God doesn’t always make sense.
At least, not to us. From where we stand, His decisions and the things He allows in our lives are often confusing, rarely (if ever!) matching up with our own preconceived ideas about how His plans should work—and it’s been that way for roughly the entire span of human existence. From cover to cover, the Bible is filled with stories of men and women who were puzzled by their Creator’s actions (and inactions), only to discover later He was working out something far greater than they could have ever imagined.
Take the arrival of the Messiah, for instance. When the Jews (who seemed to spend more time in captivity than not) read the prophecies about the coming of Messiah, they saw the promise of a Savior who would overthrow the Roman Empire and usher in a golden age of justice and peace. They were so certain that this was how God’s plan would look that when Jesus Christ arrived on the scene, they crucified the very Savior they had been awaiting.

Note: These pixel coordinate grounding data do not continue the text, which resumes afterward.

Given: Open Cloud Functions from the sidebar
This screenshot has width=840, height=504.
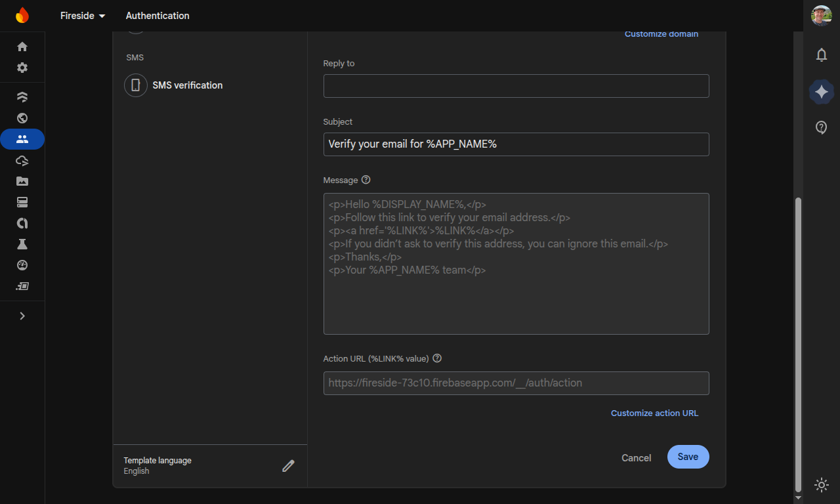Looking at the screenshot, I should [22, 161].
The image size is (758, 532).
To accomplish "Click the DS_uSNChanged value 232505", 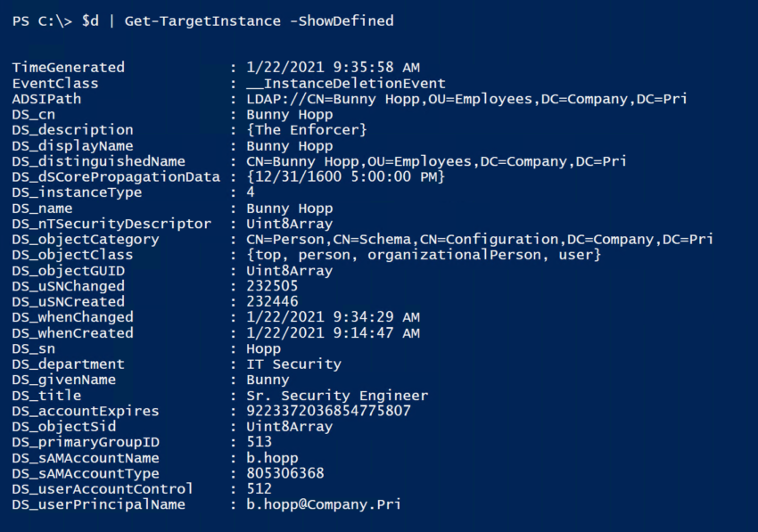I will [272, 286].
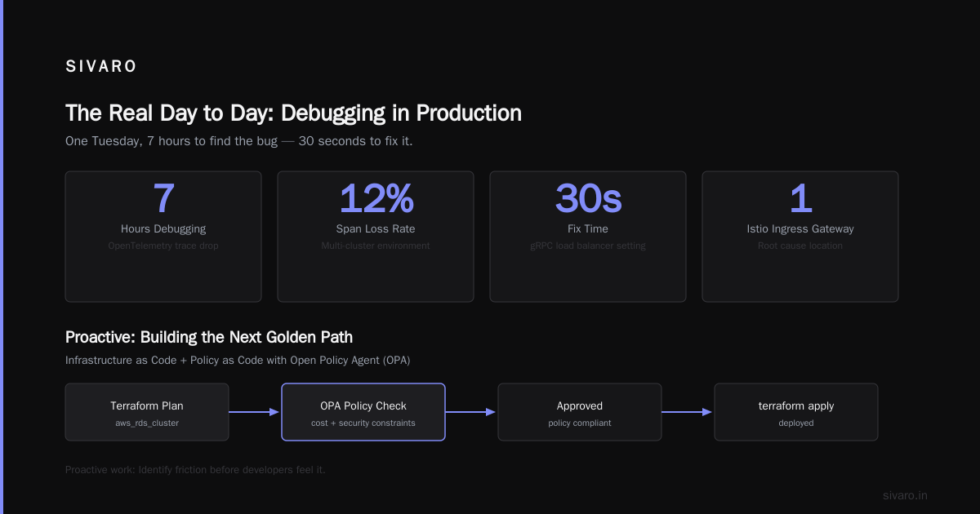
Task: Open the sivaro.in link
Action: 906,495
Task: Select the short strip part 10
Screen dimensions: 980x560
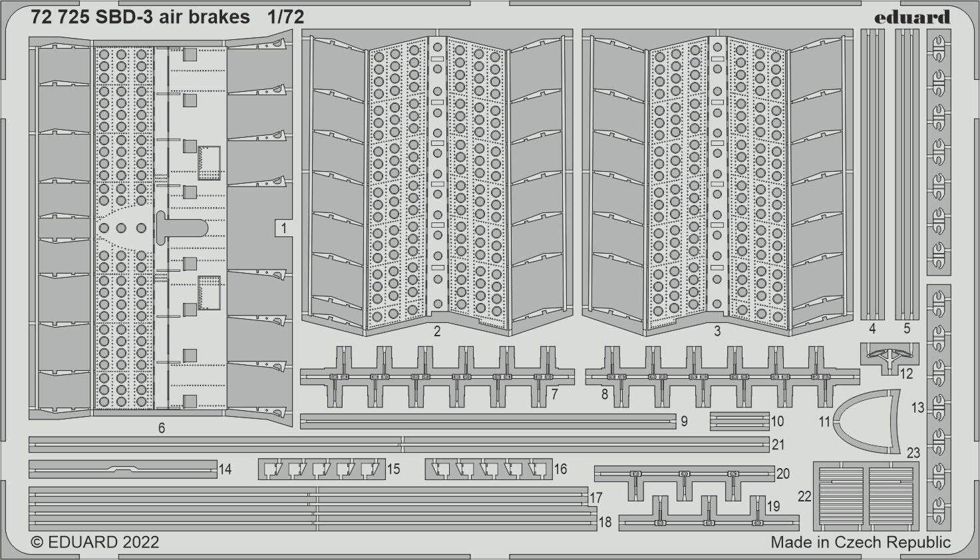Action: [x=739, y=421]
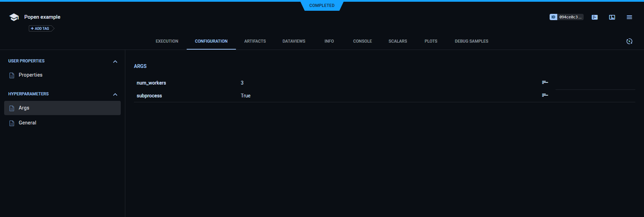
Task: Copy the experiment ID 094ce0c3
Action: [566, 17]
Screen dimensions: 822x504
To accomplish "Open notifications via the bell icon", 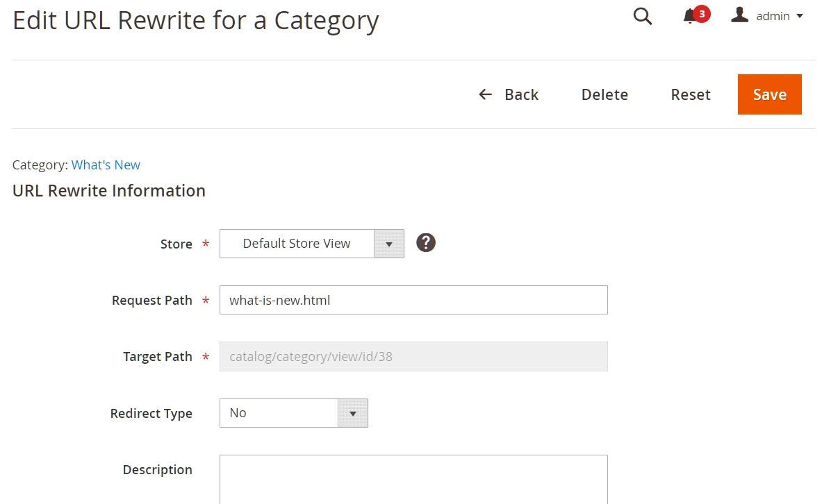I will tap(690, 16).
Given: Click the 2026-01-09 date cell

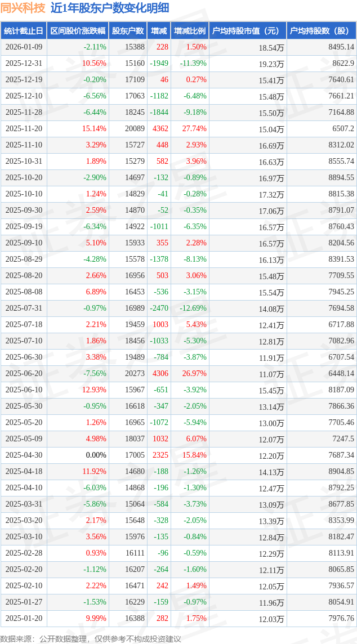Looking at the screenshot, I should pyautogui.click(x=24, y=47).
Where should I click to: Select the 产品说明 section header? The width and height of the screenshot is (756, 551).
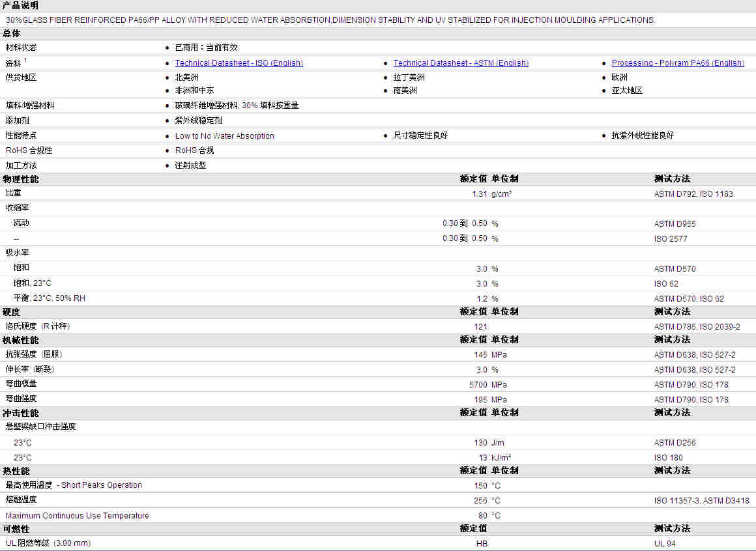click(20, 5)
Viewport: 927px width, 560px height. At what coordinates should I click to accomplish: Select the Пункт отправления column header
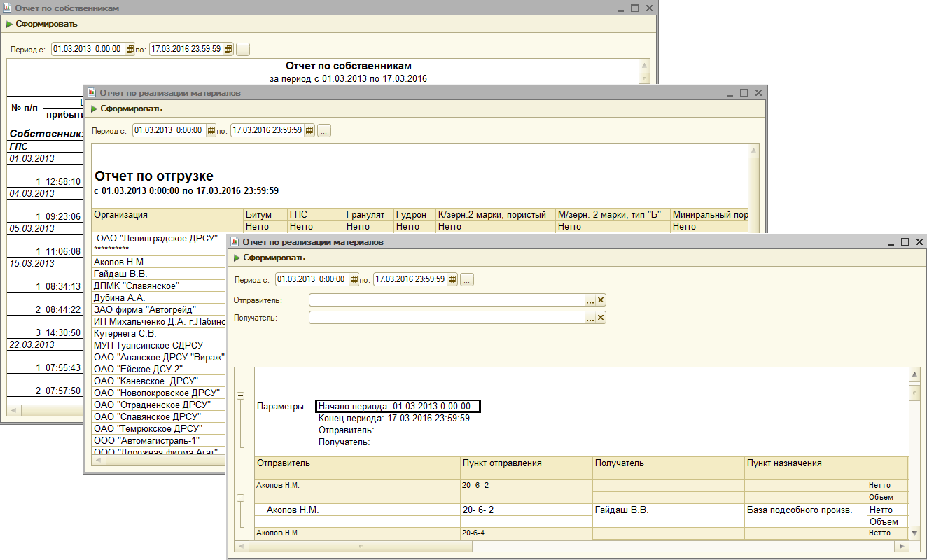[502, 463]
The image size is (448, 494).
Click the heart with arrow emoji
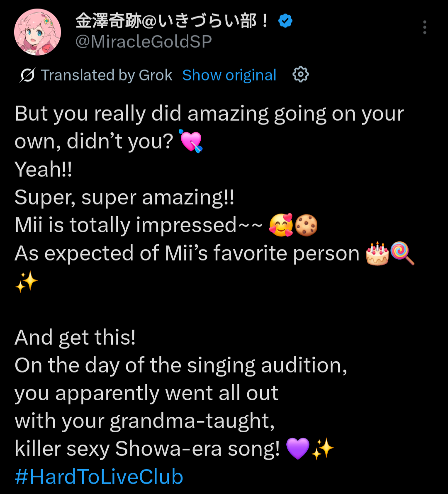coord(190,141)
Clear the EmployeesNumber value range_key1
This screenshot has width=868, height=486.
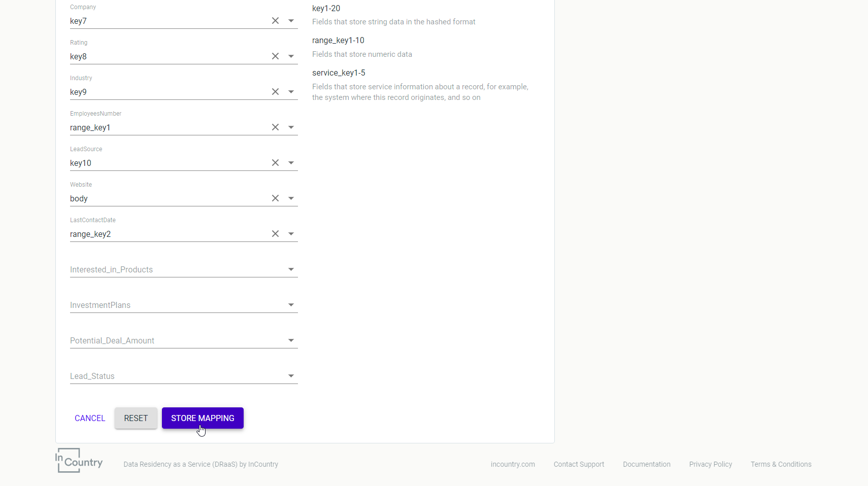coord(275,127)
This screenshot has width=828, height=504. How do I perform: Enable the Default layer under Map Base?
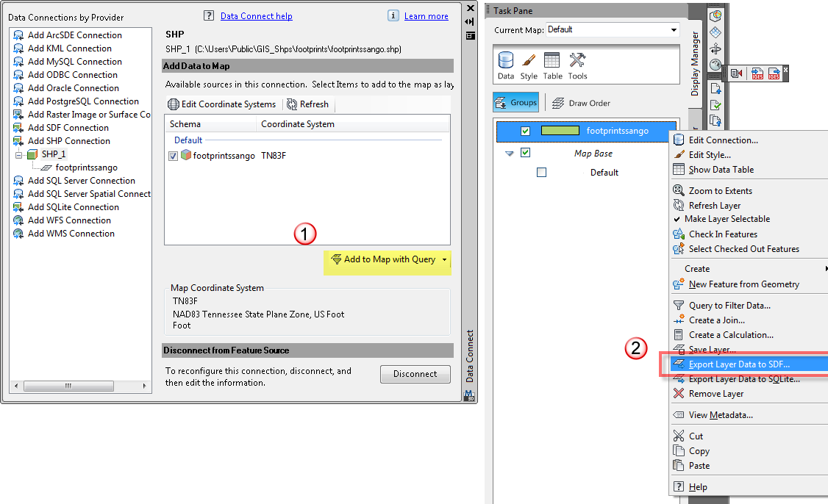(541, 172)
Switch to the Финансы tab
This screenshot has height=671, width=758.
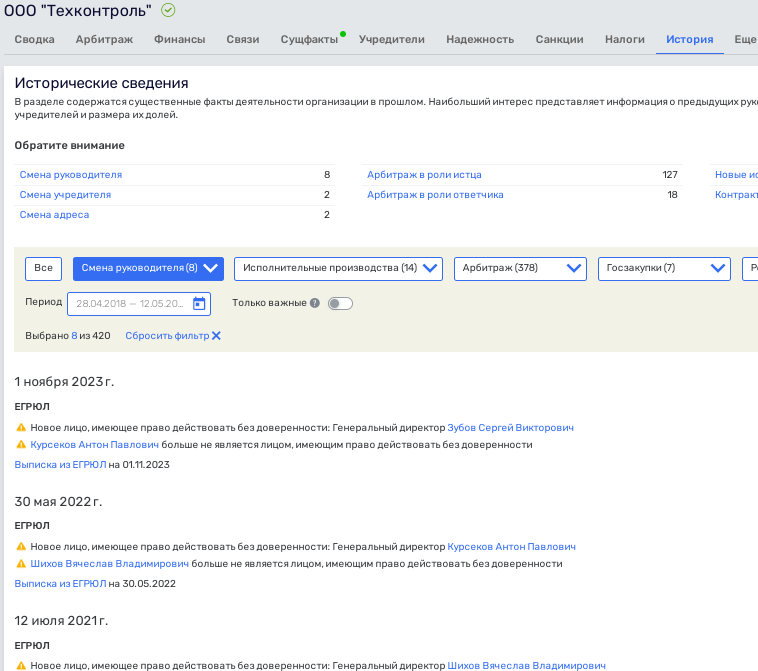(180, 40)
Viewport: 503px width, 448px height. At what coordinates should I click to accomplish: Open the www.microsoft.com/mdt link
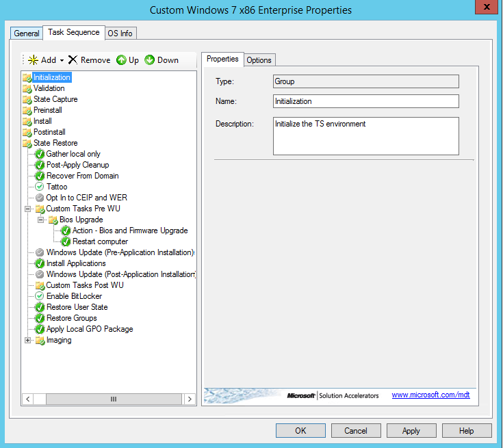430,395
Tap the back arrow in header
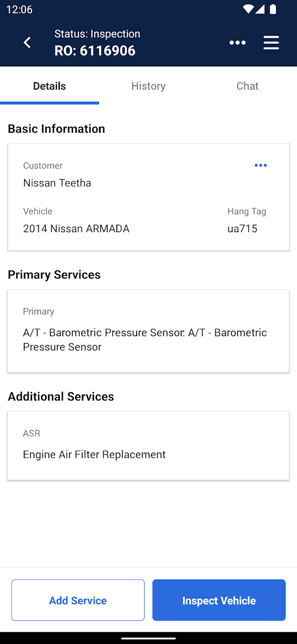Image resolution: width=297 pixels, height=644 pixels. [x=27, y=43]
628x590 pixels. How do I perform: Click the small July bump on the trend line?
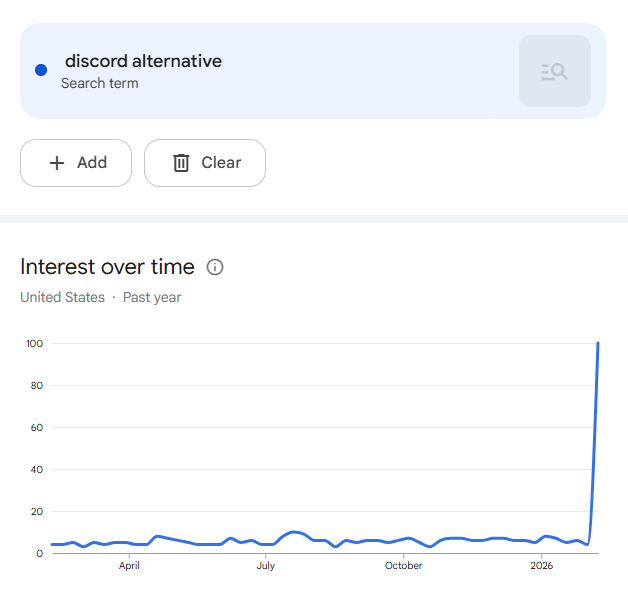(292, 532)
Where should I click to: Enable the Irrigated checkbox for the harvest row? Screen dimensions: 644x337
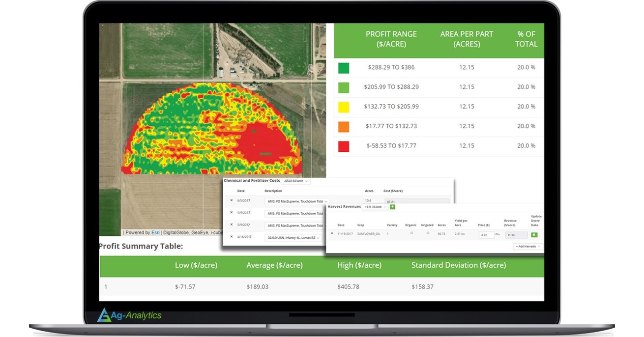point(428,233)
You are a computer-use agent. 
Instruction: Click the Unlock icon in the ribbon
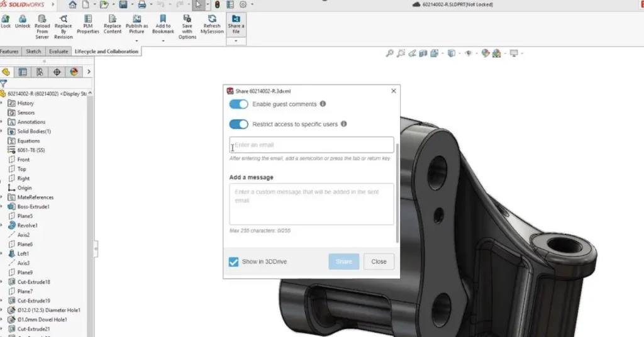[23, 19]
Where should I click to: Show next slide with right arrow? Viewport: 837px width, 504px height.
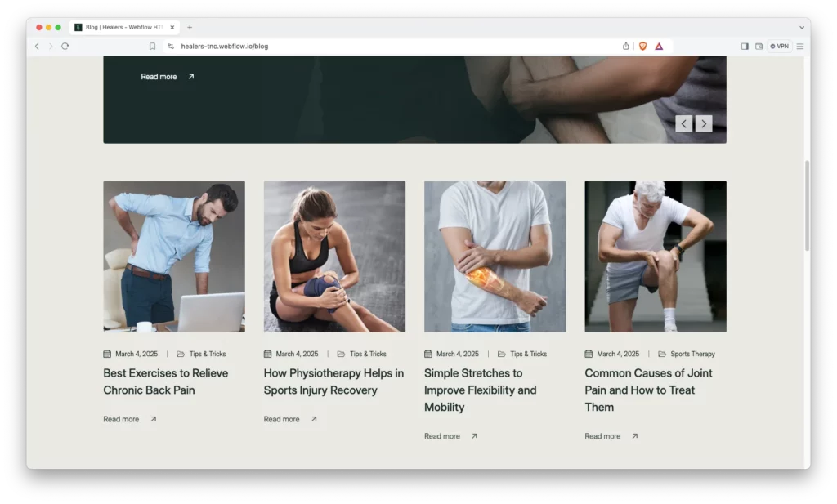[704, 123]
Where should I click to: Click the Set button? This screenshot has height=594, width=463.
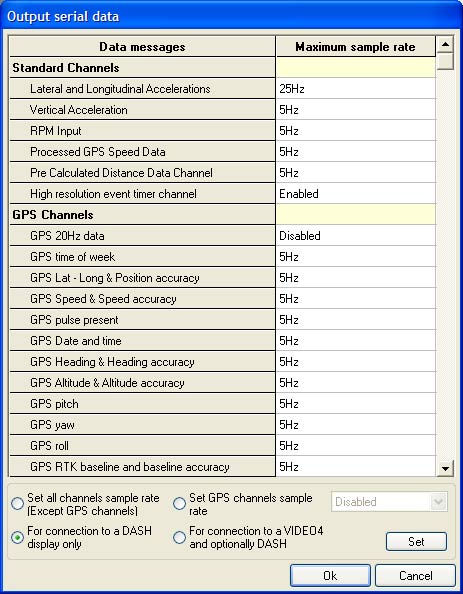point(416,541)
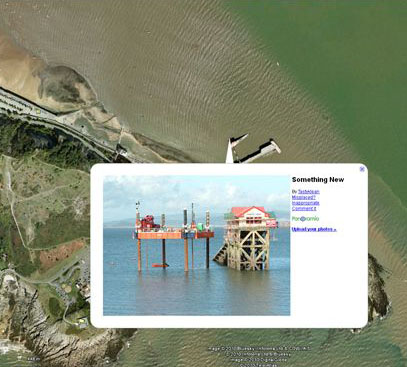Click the imagery copyright text at bottom
Viewport: 407px width, 367px height.
258,357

What the Jews didn’t understand was that God’s plan was so much bigger than conquering the Romans. Jesus Christ will indeed free God’s people from the clutches of oppression—but something else had to come first. That “something” was a perfect, blameless sacrifice that allowed God’s followers to find forgiveness and freedom from the eternal death penalty earned by sin. The Jews had built a man-made box of requirements for their God to fit inside, and in their desire to find their physical liberator, they couldn’t see their spiritual redeemer.
Misbelief and a misstep
The disciples weren’t immune, either. Almost immediately before Christ’s arrest and crucifixion, the Bible record that the disciples were busy arguing over “which of them should be considered the greatest” (Luke 22:24). Despite their Master’s continual warnings about His impending death, the disciples seemed to cling to the belief that Christ had come, not to die, but to “restore the kingdom to Israel” (Acts 1:6). I can’t help but wonder what was going through the minds of the disciples when Jesus told Peter, “before the rooster crows twice, you will deny Me three times” (Mark 14:30). Whatever their thoughts, they all responded by insisting, “If I have to die with You, I will not deny You!” (Mark 14:31).
They were each of them mistaken. When the mob came to seize Jesus, “they all forsook Him and fled” (Mark 14:50). They had all told themselves that they were willing to go to the grave with Jesus, but that’s an easy commitment to make when you believe your leader isn’t going to die. When push came to shove and Christ restrained them from fighting, they turned tail and ran. They weren’t prepared to follow Christ where they had not expected Him to go. Like the Jews, the disciples had built a box for God—and when God didn’t fit the way they expected, their commitment faltered.
Our own commitment
We made a commitment at baptism. We gave our lives to our Creator and agreed to follow Him wherever it was He might lead us—in this life and the next. We promised to submit ourselves entirely to His will, whatever that might be.
How well are we doing? Because God won’t always make sense to us. He’s given us a broad outline of His plan, but that doesn’t mean we’re going to grasp the details—and it certainly doesn’t mean we should be expecting Him to complete that plan in the manner that makes the most sense to us. As He works in our lives, we need to be willing to submit to Him as He prepares us for His Kingdom. Just because something doesn’t make sense doesn’t mean it’s not exactly what we need.
Here’s the rule: if God is allowing it in your life, it’s for a reason. For “we know that all things work together for good to those who love God, to those who are the called according to His purpose” (Romans 8:28). If the Master of the universe put something in motion, you can stake your life on the fact that there is a very good reason for it.
Trusting in God
Today, the followers of God are fasting—putting away food and drink for 24 hours and humbling ourselves before our Creator, being mindful of the truth that “Man shall not live by bread alone” (Matthew 4:4). As we do so, it would do us good to keep in mind that complete understanding of the path before us isn’t a requirement to get where we’re going. Trusting the One leading us is.
The Israelites were looking for a Savior to bring them a physical kingdom; God was preparing His Son to bring them the doorway to eternal life. If we can’t understand what God is doing in our lives, it’s only because it is part of something so incredible, we can’t even begin to dream it. When we begin to truly submit ourselves to God in every way and in every moment, we will find ourselves on our way to a future so much brighter than any we could ever hope for.
The only way to get there is to follow, even when it doesn’t make sense.